The NUANCES of MATCH PLAY Competition

rulesStroke play is by far the most common form of competition in today’s golf world, but match play still sees its share of the action. All of the USGA’s individual amateur championships are played at match play, as well as the Accenture Match Play Championship and the Ryder Cup and Solheim Cup in professional golf. Of course, the USGTF’s United States Match Play Championship’s name speaks for itself. Match play is different than stroke play in a number of aspects: Rules, strategy, tactics, and mindset. Here’s a breakdown of each:

A player who tees off in stroke play outside the teeing ground is penalized two strokes and must start the hole again by hitting his third shot. No penalty exists in match play, except that a player may require his opponent to re-hit the shot if the opponent played from outside the teeing ground.

In stroke play, a player who plays out of turn receives  no penalty, unless both players involved agreed to play out of turn to give one of them an advantage. Then, both are disqualified. Also in stroke play, you often see players on the putting green putt out while others are still away. In match play, a player whose ball is away is always entitled to play first. Should a player play out of turn, the opponent has the right to force the player to replay the shot with no penalty. A famous incident occurred years ago during the women’s Solheim Cup, when Europe’s Annika Sorenstam chipped in for an apparent birdie. The Americans noticed it was not her turn to play,  and made Sorenstam replay the shot.
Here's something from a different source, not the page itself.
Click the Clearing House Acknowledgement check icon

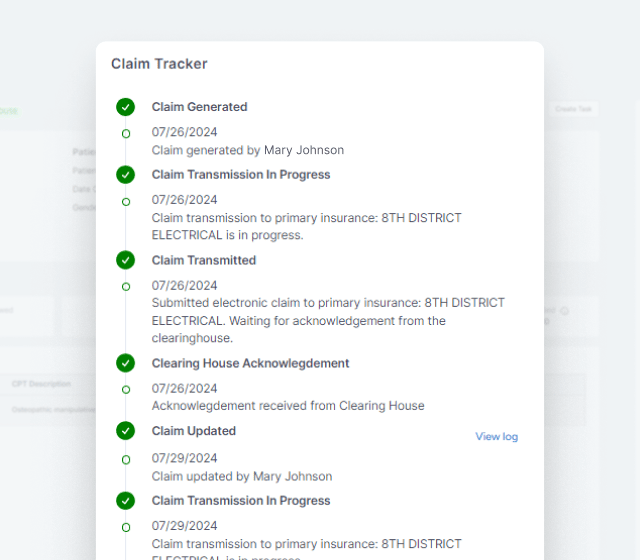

In stroke play, a player unsure of his procedure is entitled to play a second ball under Rule 3-3. In match play, this is not allowed, and the player unsure as to his procedure must proceed as he thinks is best. If his opponent disagrees with the player’s procedure, he may file a claim with the committee.

The other main difference is in the penalty situations. A violation of the Rules generally costs a player two strokes in stroke play and a loss of hole in match play.

Strategy is the overall game play a player selects for the match. This might be deciding to go for every par-5 green in two, or to shoot at every pin. Nick O’Hern, who took down Tiger Woods twice at the Accenture Match Play,  has a strategy of ignoring what his opponent is doing on the front nine and instead focuses on what would be his stroke play score. On the 10th tee, O’Hern then switches to a match play mindset.

Tactics are the individual decisions a player makes during the course of a match. For example, the second player to play on a short par-4 may decide to intentionally hit the tee shot shorter than his opponent, so he will be hitting first into the green. The theory here is to apply the pressure. Here’s a common scenario you see at the Ryder Cup: Team A has a five-foot birdie attempt, Team E has a 10-footer and a 15-footer, and the other player for Team A has a 30-footer. Team A will often elect to let the player with the five-footer go first in an attempt to apply the pressure.

It is also important to plan a tactic based on what the opponent has already done, rather than what he might do. For example, if the opponent plays first and hits out of bounds on a tight par-4, the second player may elect to play an iron off the tee, lay up for the second shot, and play for a bogey.

Players often play conservatively in stroke play, and we hear often from tour players how “patient” they were. Such luxuries may not be possible in match play. A more aggressive mindset, without being reckless, is often better in match play. Another mental skill is in closing out the opponent. Many players have difficulty doing this. Let’s say they are two up with three to play. The player who is down has nothing to lose, and may start to play free and easy. The player who is up may start to play tentatively or to even play scared. At this point, it would be better to focus on the process of hitting the shot and playing the hole, and doing our best to forget the situation.

Match play was the original form of competition, and will always provide us with some of the most entertaining golf we see. Fortunately, it is alive and well in the 21st century.